___ DATASET RECORDS ___

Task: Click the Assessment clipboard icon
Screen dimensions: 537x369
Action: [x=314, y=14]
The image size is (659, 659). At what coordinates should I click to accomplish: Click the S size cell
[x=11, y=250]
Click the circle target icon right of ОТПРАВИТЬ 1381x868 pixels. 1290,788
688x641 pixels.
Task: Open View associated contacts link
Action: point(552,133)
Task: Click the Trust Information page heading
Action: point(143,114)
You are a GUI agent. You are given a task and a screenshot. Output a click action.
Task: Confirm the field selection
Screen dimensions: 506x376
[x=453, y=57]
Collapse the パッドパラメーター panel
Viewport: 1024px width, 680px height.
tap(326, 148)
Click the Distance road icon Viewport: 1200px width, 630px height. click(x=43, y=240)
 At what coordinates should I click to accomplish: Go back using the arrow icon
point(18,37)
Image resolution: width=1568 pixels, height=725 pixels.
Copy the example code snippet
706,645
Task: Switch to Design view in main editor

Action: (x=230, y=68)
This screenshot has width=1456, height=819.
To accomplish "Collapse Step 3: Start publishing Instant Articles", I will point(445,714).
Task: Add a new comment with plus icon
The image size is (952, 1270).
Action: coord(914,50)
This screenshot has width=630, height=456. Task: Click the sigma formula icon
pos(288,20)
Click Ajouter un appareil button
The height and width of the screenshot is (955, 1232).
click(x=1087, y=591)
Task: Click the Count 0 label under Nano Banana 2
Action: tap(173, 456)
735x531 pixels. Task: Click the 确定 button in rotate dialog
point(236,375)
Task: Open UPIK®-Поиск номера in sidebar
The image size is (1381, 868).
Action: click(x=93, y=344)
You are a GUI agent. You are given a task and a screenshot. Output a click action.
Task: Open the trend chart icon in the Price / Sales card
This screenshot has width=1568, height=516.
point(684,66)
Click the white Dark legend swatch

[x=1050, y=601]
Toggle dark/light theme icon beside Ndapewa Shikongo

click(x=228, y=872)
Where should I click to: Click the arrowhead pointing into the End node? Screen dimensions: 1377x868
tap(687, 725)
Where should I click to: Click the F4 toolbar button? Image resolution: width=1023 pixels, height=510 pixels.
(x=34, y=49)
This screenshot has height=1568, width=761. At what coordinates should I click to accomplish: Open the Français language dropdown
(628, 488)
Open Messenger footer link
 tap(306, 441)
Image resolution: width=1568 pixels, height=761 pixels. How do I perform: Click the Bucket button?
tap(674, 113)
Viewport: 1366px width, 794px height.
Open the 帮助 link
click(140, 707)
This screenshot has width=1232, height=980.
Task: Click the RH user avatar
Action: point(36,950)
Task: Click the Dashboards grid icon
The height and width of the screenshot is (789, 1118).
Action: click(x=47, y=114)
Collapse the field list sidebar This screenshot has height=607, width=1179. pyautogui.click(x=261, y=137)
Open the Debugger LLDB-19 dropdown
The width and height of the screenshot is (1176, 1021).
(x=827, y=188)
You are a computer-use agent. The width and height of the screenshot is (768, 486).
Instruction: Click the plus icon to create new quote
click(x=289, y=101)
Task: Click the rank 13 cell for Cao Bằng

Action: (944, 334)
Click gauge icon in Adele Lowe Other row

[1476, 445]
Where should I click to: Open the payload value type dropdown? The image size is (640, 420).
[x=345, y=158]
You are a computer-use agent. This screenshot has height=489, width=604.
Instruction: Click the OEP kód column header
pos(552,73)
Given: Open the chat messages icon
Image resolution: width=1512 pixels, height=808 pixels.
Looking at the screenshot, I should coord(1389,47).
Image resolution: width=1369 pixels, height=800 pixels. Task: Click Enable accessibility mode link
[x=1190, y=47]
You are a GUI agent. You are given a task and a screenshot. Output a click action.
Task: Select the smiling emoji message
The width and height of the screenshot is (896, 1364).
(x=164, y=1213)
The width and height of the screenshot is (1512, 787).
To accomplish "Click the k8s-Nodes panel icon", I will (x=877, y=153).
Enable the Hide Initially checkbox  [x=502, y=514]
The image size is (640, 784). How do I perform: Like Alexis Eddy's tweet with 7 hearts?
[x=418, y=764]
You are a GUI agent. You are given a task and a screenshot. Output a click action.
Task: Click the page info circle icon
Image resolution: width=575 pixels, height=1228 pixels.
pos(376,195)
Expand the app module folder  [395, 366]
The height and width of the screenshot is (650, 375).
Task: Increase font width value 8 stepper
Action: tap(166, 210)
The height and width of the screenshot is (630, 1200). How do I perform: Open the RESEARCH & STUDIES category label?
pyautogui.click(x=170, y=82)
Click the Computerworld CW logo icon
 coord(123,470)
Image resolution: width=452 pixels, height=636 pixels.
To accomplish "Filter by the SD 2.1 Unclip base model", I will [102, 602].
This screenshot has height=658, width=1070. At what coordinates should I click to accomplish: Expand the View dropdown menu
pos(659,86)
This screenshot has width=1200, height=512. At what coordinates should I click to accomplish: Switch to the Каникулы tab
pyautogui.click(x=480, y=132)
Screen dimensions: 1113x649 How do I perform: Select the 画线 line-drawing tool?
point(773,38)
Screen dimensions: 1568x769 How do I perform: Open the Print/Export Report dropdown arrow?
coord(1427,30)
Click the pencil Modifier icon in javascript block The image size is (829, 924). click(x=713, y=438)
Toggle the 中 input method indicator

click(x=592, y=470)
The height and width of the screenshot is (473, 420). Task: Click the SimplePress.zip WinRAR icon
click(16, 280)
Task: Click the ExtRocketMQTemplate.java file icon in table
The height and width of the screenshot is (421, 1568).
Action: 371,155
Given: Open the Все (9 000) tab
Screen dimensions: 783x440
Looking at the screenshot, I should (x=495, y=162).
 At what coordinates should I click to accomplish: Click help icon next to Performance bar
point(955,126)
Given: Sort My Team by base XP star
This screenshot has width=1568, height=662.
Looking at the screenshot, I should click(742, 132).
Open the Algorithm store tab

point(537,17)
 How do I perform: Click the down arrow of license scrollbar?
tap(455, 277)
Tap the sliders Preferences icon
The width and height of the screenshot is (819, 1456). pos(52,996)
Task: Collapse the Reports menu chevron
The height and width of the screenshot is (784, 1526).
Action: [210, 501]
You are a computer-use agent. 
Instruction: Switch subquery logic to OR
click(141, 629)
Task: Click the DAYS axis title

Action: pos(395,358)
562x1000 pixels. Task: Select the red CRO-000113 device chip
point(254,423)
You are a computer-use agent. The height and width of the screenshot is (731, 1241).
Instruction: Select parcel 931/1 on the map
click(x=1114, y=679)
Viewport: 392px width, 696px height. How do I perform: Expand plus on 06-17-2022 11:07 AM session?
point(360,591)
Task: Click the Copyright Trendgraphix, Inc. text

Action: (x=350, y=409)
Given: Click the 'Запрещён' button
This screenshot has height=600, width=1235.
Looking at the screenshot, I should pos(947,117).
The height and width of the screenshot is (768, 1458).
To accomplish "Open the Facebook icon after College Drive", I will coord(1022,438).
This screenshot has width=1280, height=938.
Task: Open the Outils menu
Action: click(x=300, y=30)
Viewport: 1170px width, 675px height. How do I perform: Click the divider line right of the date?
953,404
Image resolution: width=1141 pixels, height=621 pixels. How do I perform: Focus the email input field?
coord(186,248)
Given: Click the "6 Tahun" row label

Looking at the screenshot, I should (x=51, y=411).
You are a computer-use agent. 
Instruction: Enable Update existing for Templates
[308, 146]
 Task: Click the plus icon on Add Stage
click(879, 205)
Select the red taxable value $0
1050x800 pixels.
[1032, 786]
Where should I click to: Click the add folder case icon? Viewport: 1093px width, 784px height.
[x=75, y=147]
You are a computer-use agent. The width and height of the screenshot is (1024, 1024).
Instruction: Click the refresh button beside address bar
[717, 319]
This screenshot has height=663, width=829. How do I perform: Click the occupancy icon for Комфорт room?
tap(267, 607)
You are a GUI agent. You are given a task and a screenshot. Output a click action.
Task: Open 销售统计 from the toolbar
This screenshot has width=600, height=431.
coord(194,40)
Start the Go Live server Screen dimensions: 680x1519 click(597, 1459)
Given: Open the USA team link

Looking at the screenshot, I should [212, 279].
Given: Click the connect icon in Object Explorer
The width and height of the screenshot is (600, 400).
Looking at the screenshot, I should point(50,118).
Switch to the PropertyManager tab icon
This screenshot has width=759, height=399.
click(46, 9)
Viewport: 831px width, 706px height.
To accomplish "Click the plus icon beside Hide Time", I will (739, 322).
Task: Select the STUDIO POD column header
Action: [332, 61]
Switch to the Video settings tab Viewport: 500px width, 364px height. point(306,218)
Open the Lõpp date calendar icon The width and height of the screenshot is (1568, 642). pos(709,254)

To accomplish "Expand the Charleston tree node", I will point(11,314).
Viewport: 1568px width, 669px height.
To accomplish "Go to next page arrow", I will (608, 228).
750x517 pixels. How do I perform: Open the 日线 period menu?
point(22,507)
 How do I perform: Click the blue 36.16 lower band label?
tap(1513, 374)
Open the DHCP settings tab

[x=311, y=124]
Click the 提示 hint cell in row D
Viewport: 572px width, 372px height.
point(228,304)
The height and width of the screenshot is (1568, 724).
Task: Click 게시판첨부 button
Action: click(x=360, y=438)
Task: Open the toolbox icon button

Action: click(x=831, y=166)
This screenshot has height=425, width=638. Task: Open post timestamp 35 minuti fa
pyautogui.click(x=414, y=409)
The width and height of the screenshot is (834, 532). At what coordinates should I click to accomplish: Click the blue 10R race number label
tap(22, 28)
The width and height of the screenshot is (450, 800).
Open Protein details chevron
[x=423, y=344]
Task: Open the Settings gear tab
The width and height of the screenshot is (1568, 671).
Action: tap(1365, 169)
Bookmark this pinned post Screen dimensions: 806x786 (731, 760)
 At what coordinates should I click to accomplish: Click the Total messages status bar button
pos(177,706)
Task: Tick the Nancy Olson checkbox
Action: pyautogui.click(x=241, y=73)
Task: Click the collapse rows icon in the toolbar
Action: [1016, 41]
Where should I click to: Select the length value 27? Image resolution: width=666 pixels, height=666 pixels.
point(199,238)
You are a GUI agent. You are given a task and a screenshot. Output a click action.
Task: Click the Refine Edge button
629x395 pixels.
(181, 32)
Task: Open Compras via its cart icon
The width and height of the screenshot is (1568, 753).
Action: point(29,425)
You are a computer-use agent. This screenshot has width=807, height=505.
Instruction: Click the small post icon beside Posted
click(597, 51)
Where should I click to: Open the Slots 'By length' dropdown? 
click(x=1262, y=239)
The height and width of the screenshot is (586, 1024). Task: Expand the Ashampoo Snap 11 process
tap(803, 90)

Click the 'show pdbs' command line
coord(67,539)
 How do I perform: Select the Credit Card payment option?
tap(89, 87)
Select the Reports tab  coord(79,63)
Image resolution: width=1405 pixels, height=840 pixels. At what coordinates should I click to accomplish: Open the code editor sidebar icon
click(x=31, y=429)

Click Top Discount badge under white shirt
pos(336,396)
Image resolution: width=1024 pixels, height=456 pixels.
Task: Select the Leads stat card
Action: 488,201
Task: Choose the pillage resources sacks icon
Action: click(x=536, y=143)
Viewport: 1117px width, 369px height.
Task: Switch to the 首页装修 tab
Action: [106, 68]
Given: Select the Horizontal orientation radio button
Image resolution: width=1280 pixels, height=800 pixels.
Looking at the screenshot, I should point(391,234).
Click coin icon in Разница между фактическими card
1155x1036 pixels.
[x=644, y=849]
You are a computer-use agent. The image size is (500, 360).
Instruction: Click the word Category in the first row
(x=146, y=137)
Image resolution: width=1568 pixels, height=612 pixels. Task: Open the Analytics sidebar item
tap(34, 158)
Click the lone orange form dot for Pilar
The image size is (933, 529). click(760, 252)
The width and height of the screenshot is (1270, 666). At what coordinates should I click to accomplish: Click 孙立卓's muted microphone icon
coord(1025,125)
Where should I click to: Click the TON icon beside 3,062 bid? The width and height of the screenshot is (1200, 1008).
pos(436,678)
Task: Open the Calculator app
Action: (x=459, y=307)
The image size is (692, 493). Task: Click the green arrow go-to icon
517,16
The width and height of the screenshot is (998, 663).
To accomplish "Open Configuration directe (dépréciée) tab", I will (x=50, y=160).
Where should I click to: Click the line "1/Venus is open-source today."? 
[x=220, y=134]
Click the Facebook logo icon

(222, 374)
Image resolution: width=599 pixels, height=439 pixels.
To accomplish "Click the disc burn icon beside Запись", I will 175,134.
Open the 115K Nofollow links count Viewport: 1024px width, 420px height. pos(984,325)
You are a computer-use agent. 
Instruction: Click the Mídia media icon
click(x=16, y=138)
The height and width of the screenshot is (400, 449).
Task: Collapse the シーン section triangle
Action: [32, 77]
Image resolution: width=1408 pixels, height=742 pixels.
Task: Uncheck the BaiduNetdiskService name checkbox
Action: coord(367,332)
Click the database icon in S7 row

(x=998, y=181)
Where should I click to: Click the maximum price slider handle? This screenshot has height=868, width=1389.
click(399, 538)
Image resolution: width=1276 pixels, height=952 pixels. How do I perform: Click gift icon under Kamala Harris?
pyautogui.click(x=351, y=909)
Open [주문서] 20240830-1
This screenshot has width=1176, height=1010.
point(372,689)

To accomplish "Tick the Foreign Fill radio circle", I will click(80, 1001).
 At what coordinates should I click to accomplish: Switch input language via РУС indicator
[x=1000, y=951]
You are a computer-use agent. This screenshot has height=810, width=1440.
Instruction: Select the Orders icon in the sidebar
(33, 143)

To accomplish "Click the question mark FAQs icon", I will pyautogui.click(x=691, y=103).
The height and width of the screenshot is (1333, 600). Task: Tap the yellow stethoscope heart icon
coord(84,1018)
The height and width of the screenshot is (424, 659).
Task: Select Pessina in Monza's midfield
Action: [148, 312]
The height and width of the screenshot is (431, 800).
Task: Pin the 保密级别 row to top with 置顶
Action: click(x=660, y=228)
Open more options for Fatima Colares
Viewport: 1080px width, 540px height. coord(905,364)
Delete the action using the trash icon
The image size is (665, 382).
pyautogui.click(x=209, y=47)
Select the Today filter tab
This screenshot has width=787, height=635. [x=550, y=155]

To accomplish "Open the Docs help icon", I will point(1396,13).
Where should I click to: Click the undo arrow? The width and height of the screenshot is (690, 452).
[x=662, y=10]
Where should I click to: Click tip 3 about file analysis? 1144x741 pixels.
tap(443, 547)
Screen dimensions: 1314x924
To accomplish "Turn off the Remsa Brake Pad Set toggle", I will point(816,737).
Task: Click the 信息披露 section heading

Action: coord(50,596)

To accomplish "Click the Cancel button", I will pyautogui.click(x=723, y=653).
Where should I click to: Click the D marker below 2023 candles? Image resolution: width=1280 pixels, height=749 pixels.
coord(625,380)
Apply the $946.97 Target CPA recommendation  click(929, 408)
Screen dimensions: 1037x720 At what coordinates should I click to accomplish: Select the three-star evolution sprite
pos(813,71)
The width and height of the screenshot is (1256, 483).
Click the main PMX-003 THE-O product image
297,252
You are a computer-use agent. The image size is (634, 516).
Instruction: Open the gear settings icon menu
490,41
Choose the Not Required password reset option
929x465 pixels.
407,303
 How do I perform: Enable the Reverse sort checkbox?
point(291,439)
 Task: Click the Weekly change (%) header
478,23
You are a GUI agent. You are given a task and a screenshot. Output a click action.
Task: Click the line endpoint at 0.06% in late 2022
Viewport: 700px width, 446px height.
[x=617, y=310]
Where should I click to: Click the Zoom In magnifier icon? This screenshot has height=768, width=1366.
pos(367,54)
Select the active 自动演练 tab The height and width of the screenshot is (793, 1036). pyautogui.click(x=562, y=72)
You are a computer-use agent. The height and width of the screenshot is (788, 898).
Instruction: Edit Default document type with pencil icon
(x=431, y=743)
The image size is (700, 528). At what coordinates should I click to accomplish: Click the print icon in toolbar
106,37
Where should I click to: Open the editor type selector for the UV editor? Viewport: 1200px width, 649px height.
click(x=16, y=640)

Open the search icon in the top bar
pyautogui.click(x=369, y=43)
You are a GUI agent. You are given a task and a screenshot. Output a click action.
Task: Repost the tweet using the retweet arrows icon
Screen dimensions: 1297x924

___

DESCRIPTION OF THE TASK: Return a copy of each line in the records above that has "Reports" in it.

WRITTEN ANSWER:
Task: Collapse the Reports menu chevron
Select the Reports tab  coord(79,63)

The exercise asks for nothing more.